You should also think about how much you actually want to spend. Maybe you can afford a bigger wedding, but that doesn’t mean you have to spend everything you have. It might be better to pull back a little and save a nest egg for starting married life with.

The next thing you should do is to sit down and write down everything that, in an ideal world, you’d like to have at your wedding.  Figure out how much these things are going to cost and then decide which of those are non-negotiable. Also consider what can be cut, DIYed or you might only have if a cheaper alternative can be found.

Below is a very rough guide of the average costs of certain things. I got to these numbers by speaking to various people in the UK wedding industry. Yes, you can spend much more or much, much less on some of these, but by having an idea in your head of average costs when hiring a professional you’ll be much better equipped when planning your budget.

My research showed that in the UK, the average cost of the main areas of wedding expense were as follows:

♥ Photography £1200 – £2000
♥ Videographer £1000 – £2000
♥ Flowers £1000
♥ Stationery £1000
♥ Wedding Dress £1000 – £2000
♥ Engagement Ring £2500 (!!!)
♥ Wedding Ring £400 – £1000
♥ Band/Entertainment £600-£1500 (depending of numbers of band members)
♥ Catering £25-£50 per person
♥ Make Up £200 (bride only + pre-wedding trial) +£50 extra per bridesmaid/ Mother of the bride
♥ Hair £150 (bride only + pre-wedding trial) +£50 extra per bridesmaid/ Mother of the bride
♥ Cake £350
♥ Wedding Planner – Approx 10% of your budget (full coordination) £650 – £1000 (on the day styling/ coordination)

You’ll notice that I haven’t included venues because this can vary so wildly depending on what you have. Exclusive hire of a stately home or hotel could set you back upwards of £30,000 whereas hiring a village hall, restaurant or bar for the evening could be as little as a few hundred pounds.

As you can see, this can all really add up quickly! When we did this for our own wedding we decided that we wanted to scrimp on things like stationery (we made our own) cake (my mum made it) and flowers (they’re gonna die anyway, right?) We also didn’t have a videographer but I really wish we did now. By cutting these things that we felt were less important we had more money to spend on the things we really wanted – a great venue, delicious food, lots of booze, and amazing photographers.

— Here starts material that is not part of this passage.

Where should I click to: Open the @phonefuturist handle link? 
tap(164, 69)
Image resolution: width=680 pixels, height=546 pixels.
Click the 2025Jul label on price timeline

So don’t be afraid of the dreaded ‘B’ word. If you let it, your budget will be your best friend when planning your wedding. It will keep your head in check, but more than that, help you to plan a dream wedding that you can actually afford!

This is part two of a ten part series on how to plan a wedding. If you missed last week’s edition, The Timeline, be sure to check it out too. 

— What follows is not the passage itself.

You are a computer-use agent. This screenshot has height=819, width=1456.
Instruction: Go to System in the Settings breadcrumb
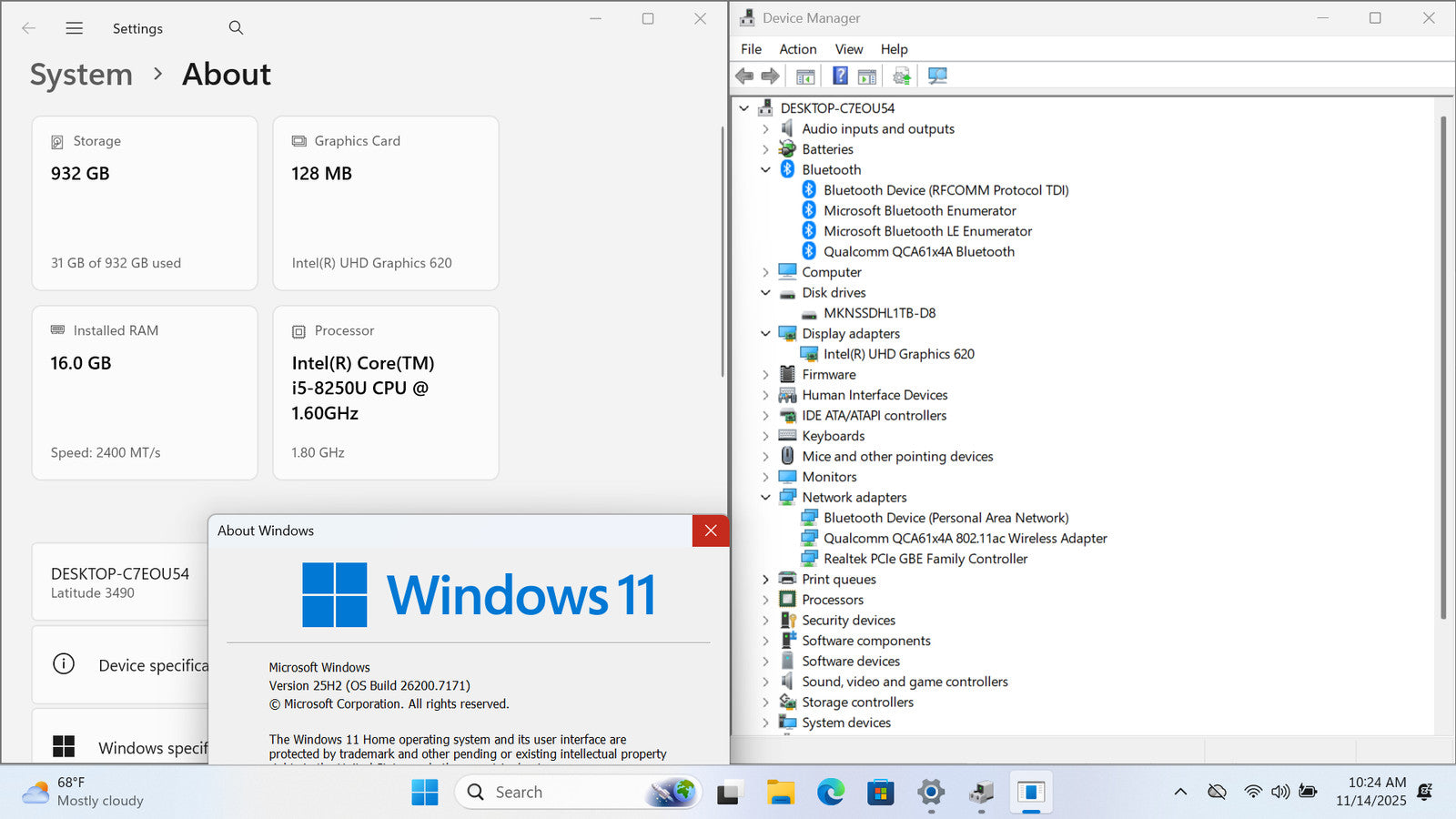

Next week we’ll be covering how to pick and secure your wedding venue. See you then!

Supporting Cast

29 comments

  1. Wise words! It is a great idea to get real about budget asap once the engagement has been celebrated :) Good move for healthy future relations all round!

  2. You’ve absolutely got to get real with your budget! I’ve only today been speaking to a bride who really wanted to book me, but had absolutely no idea about the cost involved (and I certainly do fall into that ‘average’ price bracket).

    One of the most political areas of a wedding, I’ve always found, has been the guest list – and this is where costs really stack up, as you’re effectively buying a rather expensive meal for what could turn out to be hundreds of people. Parents often have a ‘must’ list from their side of the family to invite, but they can often forget that every extra person can be another £100 on the budget (or more!) I think it’s wise to be absolutely up front with these costs when you’re looking at your guest list with your parents, so they appreciate that inviting all those distant cousins who you haven’t seen since you were a child just might be adding thousands to the bill!

  3. Karen Evans

    We aimed for £2000 and looks like it’s gonna hit around £2600…… (Inc honeymoon) We are asking for donations for presents so that should bring us back within budget. Anybody we knew who had a skill, we contacted. Band, DJ, MUA, hair & photographer… All done with either mates rates or as present. eBay is a godsend & my engagement ring was £70 5 miles down the rd! Some jewellery shop do 0% credit in rings so that spreads out that budget. By contacting a local pub, having it on weekday we are feeding approx 80 for £650… Who doesn’t love a good carvery roast (even let us have their 2 for 1 offer!) everything else is homemade of off free local wedding sites…. Just a day of us, fun, friends & good music. It can be done!!!!
    Who needs a mountain of wedding debt when u have enough life debt??!!!!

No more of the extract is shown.